7 hours ago, Magnus Grendel said:Well, the " what the [censored] was that " I-win-at-iaijustu technique is (unsurprisingly) Strike With No Thought ; which lets you not just draw and strike but spontaneously teleport yourself to the edge of accurate bow range and auto-critical someone in a single action. Of course, that's the school's rank 6 talent, on a pair with The Mountain Does Not Fall where you get to temporarily ignore minor inconveniences like, you know, being dead .
Wierdly, the 'free change grip. draw or stow' with Iaijutsu is best used to sheath your sword so you can immediately draw it again (hitting harder at longer range) which seems a weird way to go about it.

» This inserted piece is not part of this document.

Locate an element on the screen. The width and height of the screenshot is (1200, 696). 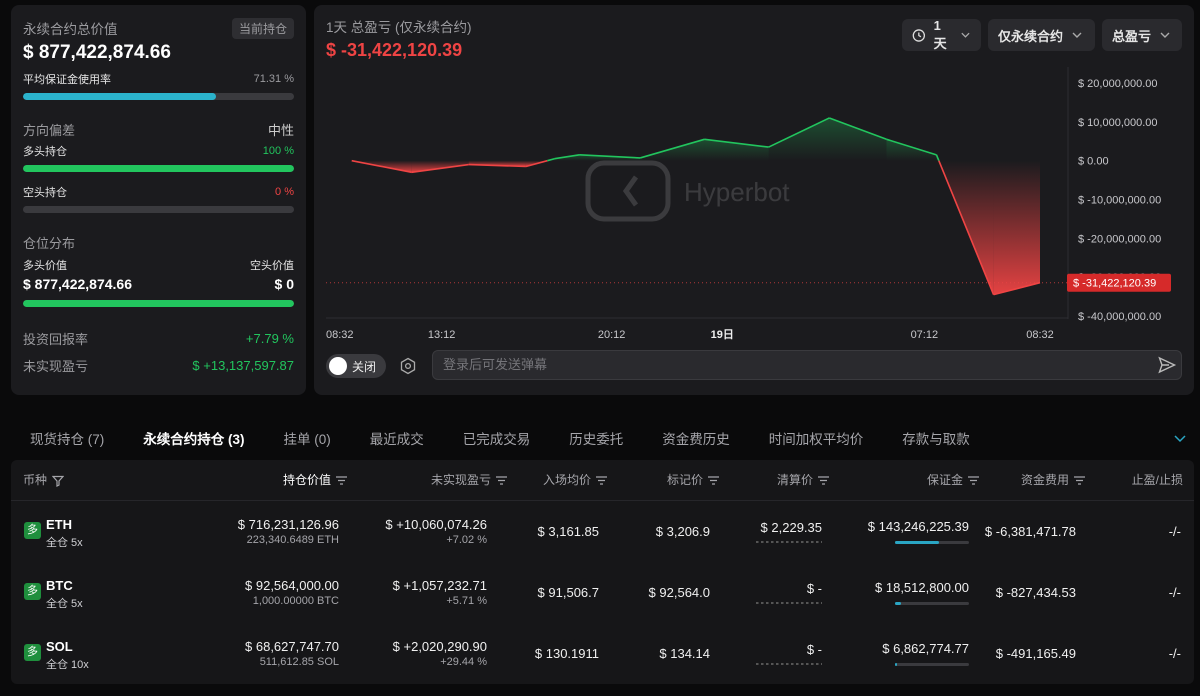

And yes, it is just a rank 1 kata. It's a slight shame, because a lot of the school freebies (like Lord Hida's Grasp) are rank 2 'bought early' abilities.

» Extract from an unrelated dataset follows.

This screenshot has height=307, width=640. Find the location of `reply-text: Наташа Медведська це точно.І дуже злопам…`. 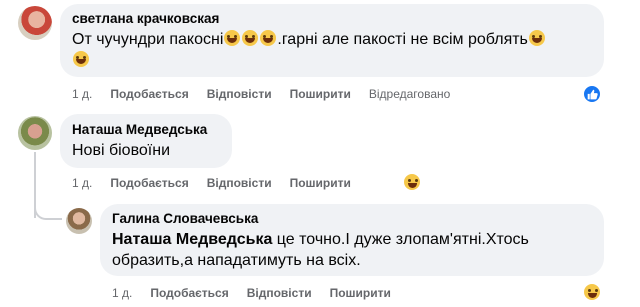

The thing is, drawing a sword should be a 'minor action', 'half action', 'manoeuvre' or 'incidental' in a system which doesn't allow for that; it's either an action or not, and asking a character to spend their entire action drawing a weapon seems ridiculous.
I really dont see a point. a rank 6 technique being good is not a fix to iaijutsu. its a rank 6. and like you said, it works more like "Teleport behinds you, nothing personnel kid" than... welll you guessed, iaijutsu. (And then you have problems, like using void, a pretty much lackluster ring this time compared to 4th ed, that dont really help most of your combat options.). And no. i wouldnt pay the same cost to sheat my weapon instead of just critical striking my opponent and possibly winning the fight. Specially if iam a kakita and my heritage is dealing damaging critical strikes (or just cutting your clothes). The only situation of where that may apply is against earth stance. that well... you really cant spend opportunities targeting your enemy anyway, might as well look cool at least.
And i agree, in the past you couldnt draw and attack unless you had Iaijutsu 3. (And then every single player character that was a bushi had rank 3) I dont think it was properly done on 4th edition, but it was so good that everyone had it, and only the duelist guy would go beyond iaijutsu 3. (You could house rule that your first attack in a turn you just drew your sword had to be with iaijutsu, that would actually be a cool way to resolve this).
On this edition having a technique that is about drawing your sword and attacking is not a really usefull thing. because everyone without the technique is actually able to do that. The technique gets more application at specific situations, like RichardBuxton said, and curiously, the Kakita is looking even better as archers then. Biggest ranged severity of the game and iaijutsu making an incentive to be used when you have more than one weapon to deal with it.